_YOUR GOAL_. The lines below starting at the line containing "The width and height of the screenshot is (762, 475)." and ending at the line containing "The height and width of the screenshot is (694, 737)." are to be repeated exactly, with both ends kept and nothing else added.

□ □ □

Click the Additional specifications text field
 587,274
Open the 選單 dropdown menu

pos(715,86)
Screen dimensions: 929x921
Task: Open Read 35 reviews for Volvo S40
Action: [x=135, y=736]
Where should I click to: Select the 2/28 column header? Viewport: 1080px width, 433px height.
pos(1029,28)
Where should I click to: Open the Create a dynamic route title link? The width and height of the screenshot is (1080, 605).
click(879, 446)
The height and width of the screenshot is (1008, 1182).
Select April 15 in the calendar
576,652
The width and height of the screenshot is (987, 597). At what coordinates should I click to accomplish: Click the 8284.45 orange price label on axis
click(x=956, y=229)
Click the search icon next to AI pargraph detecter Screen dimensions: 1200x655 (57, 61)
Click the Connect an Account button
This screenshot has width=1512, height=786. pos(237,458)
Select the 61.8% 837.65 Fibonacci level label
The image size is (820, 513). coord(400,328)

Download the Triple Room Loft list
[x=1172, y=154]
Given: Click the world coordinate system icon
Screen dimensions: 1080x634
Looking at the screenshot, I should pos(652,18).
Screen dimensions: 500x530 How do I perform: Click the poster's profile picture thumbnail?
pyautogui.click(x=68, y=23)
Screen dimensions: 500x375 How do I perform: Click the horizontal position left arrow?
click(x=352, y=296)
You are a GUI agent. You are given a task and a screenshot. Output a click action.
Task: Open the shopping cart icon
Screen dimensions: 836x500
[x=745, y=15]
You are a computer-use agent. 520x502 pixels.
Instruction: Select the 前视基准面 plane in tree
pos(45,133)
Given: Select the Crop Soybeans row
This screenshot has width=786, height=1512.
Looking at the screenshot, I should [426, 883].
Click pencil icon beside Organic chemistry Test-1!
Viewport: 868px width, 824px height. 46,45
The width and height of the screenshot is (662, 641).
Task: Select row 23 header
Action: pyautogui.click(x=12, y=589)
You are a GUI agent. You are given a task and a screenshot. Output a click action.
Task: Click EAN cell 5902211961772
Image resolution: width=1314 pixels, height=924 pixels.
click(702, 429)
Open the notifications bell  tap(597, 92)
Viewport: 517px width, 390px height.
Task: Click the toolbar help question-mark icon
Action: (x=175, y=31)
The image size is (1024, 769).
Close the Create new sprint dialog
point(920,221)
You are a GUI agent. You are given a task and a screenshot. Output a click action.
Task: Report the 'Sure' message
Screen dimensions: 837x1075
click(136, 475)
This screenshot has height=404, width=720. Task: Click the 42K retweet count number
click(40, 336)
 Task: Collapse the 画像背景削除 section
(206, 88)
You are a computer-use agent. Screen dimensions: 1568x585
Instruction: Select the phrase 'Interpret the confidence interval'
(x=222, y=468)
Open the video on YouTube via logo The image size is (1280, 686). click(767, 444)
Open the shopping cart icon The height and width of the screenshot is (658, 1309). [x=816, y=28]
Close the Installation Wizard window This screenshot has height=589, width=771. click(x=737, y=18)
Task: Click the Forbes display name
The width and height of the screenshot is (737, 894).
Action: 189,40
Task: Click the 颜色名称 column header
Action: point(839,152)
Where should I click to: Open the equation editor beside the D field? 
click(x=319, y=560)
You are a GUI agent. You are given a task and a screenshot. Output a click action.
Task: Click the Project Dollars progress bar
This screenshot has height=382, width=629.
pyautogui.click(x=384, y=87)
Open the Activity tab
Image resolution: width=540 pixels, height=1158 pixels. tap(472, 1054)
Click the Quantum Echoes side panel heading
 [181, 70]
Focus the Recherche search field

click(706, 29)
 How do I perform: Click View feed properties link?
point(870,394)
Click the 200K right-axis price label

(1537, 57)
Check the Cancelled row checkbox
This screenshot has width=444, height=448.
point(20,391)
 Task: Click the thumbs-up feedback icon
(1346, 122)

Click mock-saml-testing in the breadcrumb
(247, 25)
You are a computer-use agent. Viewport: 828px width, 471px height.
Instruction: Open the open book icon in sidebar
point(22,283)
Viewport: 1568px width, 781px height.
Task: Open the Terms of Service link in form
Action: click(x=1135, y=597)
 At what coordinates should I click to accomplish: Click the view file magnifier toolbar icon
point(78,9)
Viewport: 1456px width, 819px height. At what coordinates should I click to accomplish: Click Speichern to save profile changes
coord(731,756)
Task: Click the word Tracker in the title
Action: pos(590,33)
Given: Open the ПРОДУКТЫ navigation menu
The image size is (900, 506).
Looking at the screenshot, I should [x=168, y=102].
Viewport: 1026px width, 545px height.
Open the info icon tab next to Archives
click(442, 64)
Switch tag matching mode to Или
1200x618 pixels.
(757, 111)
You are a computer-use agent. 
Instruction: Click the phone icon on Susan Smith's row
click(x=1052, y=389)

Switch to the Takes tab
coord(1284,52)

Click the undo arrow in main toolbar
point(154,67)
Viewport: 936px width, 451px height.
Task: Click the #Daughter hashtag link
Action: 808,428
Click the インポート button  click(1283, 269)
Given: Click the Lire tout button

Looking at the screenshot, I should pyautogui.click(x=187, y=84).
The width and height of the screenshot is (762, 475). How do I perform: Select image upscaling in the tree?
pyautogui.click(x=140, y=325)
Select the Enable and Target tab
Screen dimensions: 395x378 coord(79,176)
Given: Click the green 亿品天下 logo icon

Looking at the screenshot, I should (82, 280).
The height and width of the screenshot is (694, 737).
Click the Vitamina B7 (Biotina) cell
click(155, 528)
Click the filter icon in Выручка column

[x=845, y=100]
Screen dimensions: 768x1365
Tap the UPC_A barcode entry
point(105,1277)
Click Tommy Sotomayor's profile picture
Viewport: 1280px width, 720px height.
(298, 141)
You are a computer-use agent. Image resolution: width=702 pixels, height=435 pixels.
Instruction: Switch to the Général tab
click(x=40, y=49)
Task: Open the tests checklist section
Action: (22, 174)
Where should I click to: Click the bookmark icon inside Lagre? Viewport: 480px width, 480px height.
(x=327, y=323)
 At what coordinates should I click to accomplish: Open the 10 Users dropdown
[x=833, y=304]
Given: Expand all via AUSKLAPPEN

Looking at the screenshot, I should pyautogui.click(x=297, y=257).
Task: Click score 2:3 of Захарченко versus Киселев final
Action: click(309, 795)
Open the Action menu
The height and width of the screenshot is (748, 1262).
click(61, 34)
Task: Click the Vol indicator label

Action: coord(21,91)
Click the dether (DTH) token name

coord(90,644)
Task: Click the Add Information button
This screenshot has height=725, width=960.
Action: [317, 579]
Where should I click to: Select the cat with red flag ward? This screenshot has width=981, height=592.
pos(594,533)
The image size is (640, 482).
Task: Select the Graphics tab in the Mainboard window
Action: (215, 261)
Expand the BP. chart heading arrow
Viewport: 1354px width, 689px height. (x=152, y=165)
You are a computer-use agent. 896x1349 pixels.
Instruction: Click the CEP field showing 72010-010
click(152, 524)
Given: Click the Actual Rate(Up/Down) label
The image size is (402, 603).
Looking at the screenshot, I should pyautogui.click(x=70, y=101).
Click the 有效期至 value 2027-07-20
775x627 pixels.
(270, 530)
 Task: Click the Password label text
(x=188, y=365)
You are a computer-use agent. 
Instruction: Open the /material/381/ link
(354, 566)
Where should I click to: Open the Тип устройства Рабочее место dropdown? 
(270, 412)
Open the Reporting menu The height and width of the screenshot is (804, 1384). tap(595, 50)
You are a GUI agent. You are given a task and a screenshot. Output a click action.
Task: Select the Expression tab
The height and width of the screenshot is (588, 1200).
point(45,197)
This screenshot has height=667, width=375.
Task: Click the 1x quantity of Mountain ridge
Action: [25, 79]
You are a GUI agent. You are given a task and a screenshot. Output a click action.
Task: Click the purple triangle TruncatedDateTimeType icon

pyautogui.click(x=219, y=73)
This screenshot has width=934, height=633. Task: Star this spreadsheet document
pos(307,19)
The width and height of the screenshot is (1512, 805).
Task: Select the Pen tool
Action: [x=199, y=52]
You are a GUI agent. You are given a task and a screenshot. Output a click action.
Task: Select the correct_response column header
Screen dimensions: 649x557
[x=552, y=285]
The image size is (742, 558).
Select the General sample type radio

□ □ □

_ANSWER SECTION_.
The width and height of the screenshot is (762, 475). How do I perform: Select image upscaling in the tree?
pyautogui.click(x=140, y=325)
Select the Enable and Target tab
Screen dimensions: 395x378 coord(79,176)
Given: Click the green 亿品天下 logo icon

Looking at the screenshot, I should (82, 280).
The height and width of the screenshot is (694, 737).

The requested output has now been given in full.